Vachellia arenaria is a species of flowering plant in the family Fabaceae. It is a shrub or tree with white or pink flowers. The species is native to southern Africa, and was described in 1900.

==Taxonomy==
The species was described by Hans Schinz in 1900, and placed in the genus Acacia. In 2013, Bruce Kyalangalilwa and James S. Boatwright moved it to the genus Vachellia, as part of a larger taxonomic revision of Acacia.

==Distribution==
Vachellia arenaria is native to the seasonally dry tropical biome of Angola, Botswana, Namibia (including the Caprivi Strip), Tanzania, and Zimbabwe.

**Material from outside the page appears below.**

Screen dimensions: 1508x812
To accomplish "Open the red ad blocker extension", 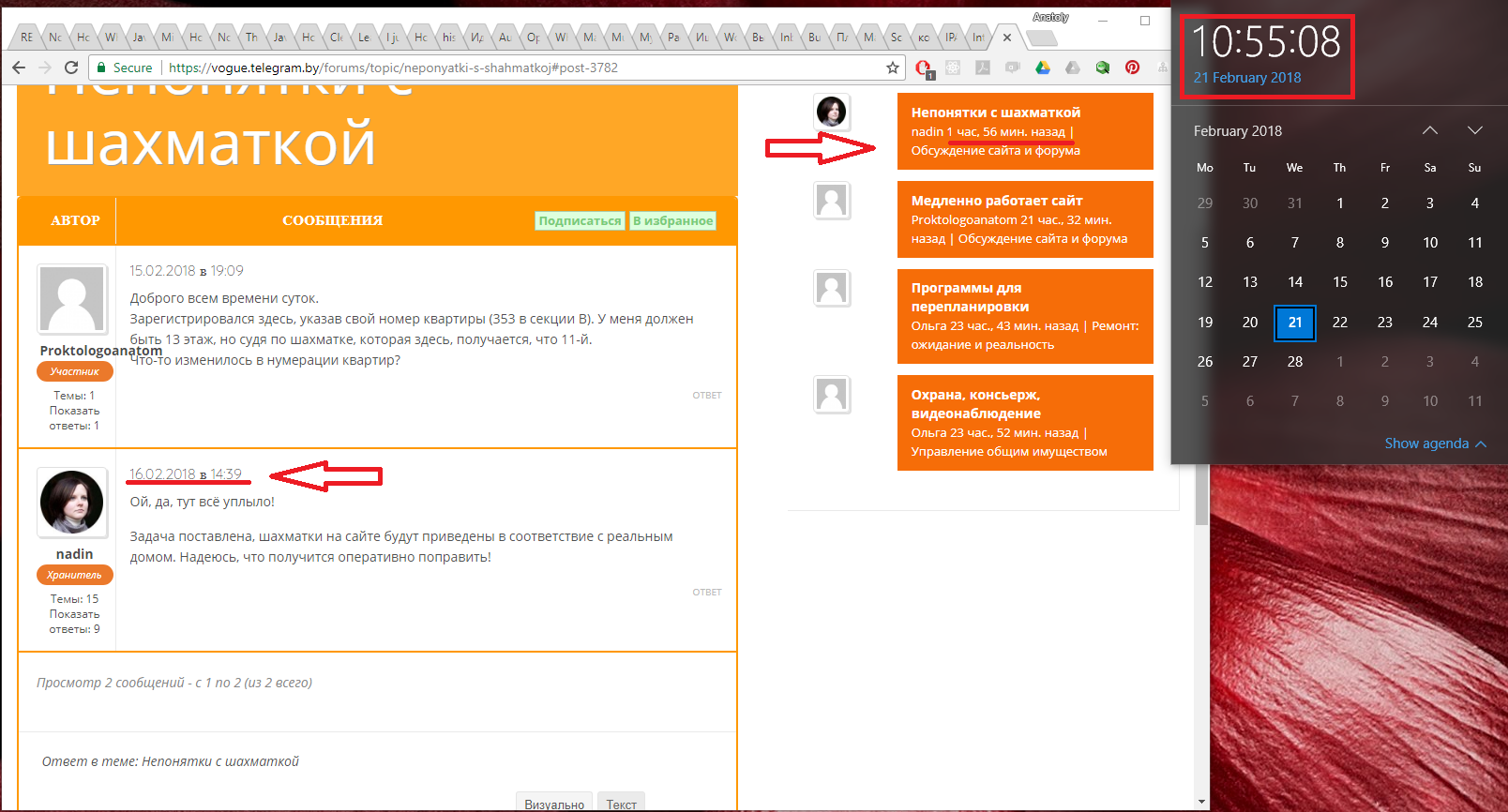I will [923, 68].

The species grows in dry woodland, grassland, and shrubland. It is sometimes found growing near Mopane.

==Description==
Vachellia arenaria is a shrub that grows to around 2 m high, or a tree that grows to around 9 m high. The trunk branches near the base. The bark is dark, and sometimes peels off to reveal green underbark. The flowers are white or pink. The fruit is a red-brown pod.

The species superficially resembles Vachellia davyi.

==Nomenclature==
In English, Vachellia arenaria is commonly known as "Sand acacia" or "Sand thorn". In Afrikaans, it is known as sanddoring. In Mbukushu, it is known as muparapara.